● **INFORMATION SUPPLIED**:
------------------------------------------------------------------------
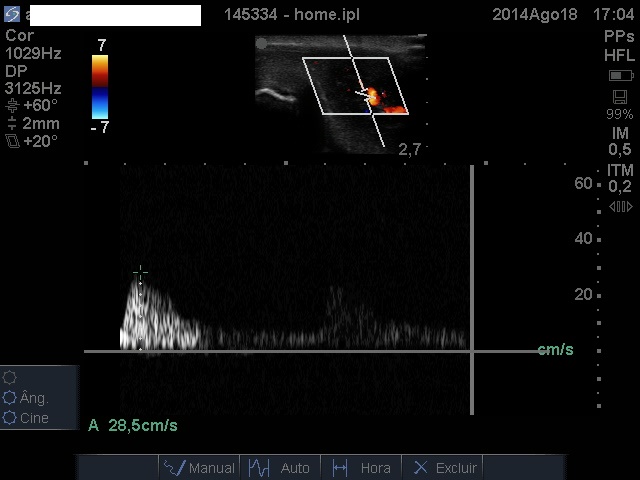This screenshot has width=640, height=480.
Task: Click the Doppler angle correction icon
Action: (x=12, y=105)
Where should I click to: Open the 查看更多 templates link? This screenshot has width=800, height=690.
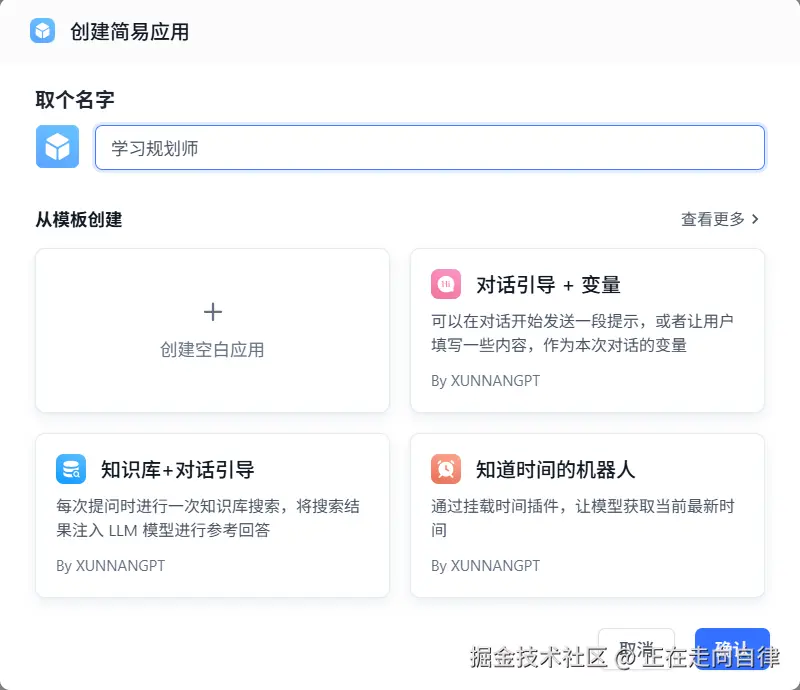pos(713,219)

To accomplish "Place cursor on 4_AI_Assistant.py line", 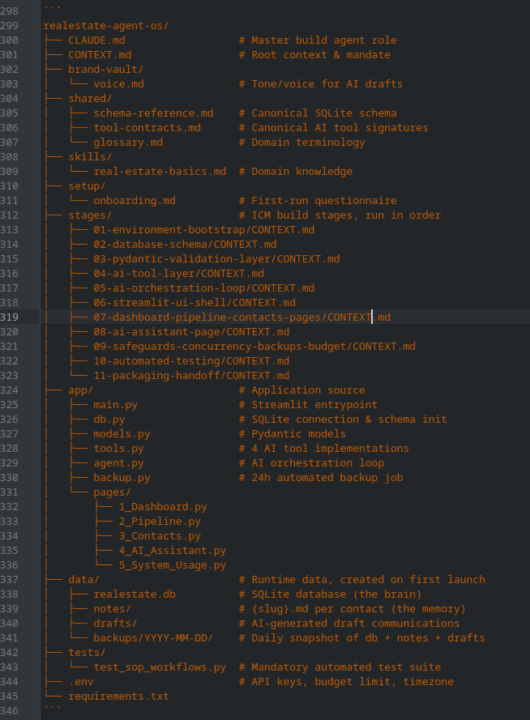I will 172,551.
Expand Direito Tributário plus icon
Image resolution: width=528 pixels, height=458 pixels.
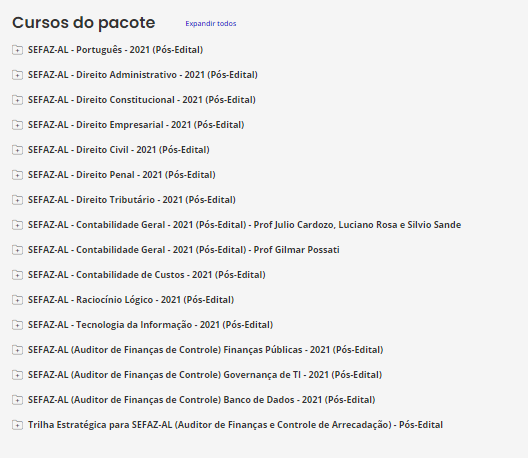[x=17, y=200]
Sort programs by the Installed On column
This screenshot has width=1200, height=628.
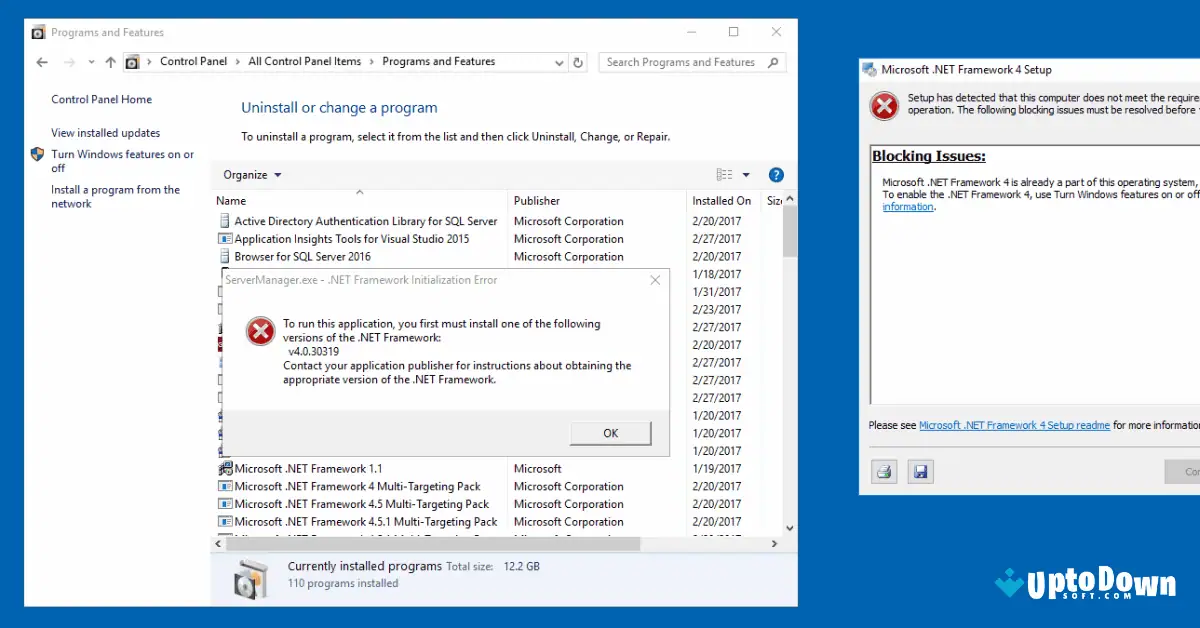coord(721,200)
------------------------------------------------------------------------
● **WORK TO BE COMPLETED**: From the line with "Sort programs by the Installed On column" to the last line above, restate each line word for word, but skip the pictures.

● **REPLY**:
Sort programs by the Installed On column
This screenshot has width=1200, height=628.
coord(721,200)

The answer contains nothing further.